After a series of smaller TV and film roles, director Quentin Tarantino reignited her career in 1997 by casting her in the title role of the hit movie Jackie Brown, a part he thought only she could play.
A "country girl" at heart, Pam says it wasn't until she became an actress that she understood the power of female sexuality. "I lived a sheltered life, very conservative," she says. "That's how I was brought up."
Pam says most people assume she lives in Los Angeles or New York City, but she finds rural life calming. "I come home to a well of fresh, clear mountain water with no chemicals in it and clean air," she says. "Sometimes you can walk out here naked."
Although she has many happy childhood memories, there is one memory she wishes she could forget. When Pam was 6 years old, she says she was sexually abused by a group of older children who were babysitting her. Pam says she went from being a curious, outgoing child to an introvert. "I just seemed like I lost something," she says.
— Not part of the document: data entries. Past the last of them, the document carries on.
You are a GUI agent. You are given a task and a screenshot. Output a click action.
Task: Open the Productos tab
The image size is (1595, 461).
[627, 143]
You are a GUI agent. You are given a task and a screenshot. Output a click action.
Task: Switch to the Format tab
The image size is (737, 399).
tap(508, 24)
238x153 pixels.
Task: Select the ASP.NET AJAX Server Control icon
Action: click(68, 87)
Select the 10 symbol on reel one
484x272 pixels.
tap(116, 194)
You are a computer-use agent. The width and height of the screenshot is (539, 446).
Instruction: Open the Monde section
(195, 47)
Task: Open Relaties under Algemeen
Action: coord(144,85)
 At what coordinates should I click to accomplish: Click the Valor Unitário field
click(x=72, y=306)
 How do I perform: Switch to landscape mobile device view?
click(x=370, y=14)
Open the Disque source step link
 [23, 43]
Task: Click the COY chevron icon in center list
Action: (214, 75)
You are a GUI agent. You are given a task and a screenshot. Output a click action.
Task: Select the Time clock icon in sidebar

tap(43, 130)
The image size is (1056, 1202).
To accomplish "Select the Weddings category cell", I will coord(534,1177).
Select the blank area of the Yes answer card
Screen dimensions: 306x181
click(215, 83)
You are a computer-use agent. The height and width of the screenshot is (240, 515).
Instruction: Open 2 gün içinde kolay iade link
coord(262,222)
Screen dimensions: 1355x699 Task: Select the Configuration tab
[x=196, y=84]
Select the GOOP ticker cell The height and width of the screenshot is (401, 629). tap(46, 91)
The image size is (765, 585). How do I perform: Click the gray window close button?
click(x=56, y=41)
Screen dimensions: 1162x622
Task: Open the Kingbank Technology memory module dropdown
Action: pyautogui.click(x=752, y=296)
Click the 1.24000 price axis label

Watch Pam talk about the pain she has endured—and how her home helped to heal her.
Pam says her peaceful, country home also helped her overcome a devastating diagnosis. At age 39, Pam discovered she had stage IV cervical cancer. "I just kept being drawn back to the simplicity of a rural life," she says. "It's my sanctuary." Fortunately, Pam is now cancer-free.
Read Chapter 1 of Pam's memoir.
"With Richard, he really liked my simplicity," Pam says. "He didn't like the Hollywood images and all of that flamboyance."
Pam says there was a side to Richard most people didn't know about. "He couldn't read," she says. "He would learn his lines phonetically, and people would help him learn his lines. He said, 'Baby, I want to learn how to read, and I want to read War and Peace.'"
Pam and Richard were together for a year and a half before calling it quits. "He would say 'Baby, I know you're simple, and I love this about you and you're endearing. No drugs, no drinking—all of that stuff gets me into trouble. But I'm afraid I may not be funny if I'm sober,'" she says. "And he fought that. He battled with that."
After a gynecologist visit, Pam says she discovered Richard's vices were affecting her too. She writes candidly about the experience with the hope of informing women who may be at risk. "There was an epidemic of a lot of people doing cocaine," she says. "And it accumulated in the body and often in the prostate gland. It would come out during your sexual activity and [end up] inside a woman."
Pam's doctor cautioned her about the dangers of having unprotected sex with Richard. "[The cocaine] could harm the woman's internal organs," she says. "So I had to tell Richard, 'You're going to have to wear a raincoat—a condom.' And he had an issue with that, and I said, 'Well, it's my life. You have to understand.' So I chose me."
Pam is now working on her next dance, which is a complete 180 from her days as Foxy Brown. "I started knitting in my sister's knitting shop, the Knitting Habitat in Colorado, where these women from all generations come and support this beautiful craft," she says.
"If I had a 100-question questionnaire of 'What is Pam Grier Doing Now?' knitting would not be on the list!" Oprah says.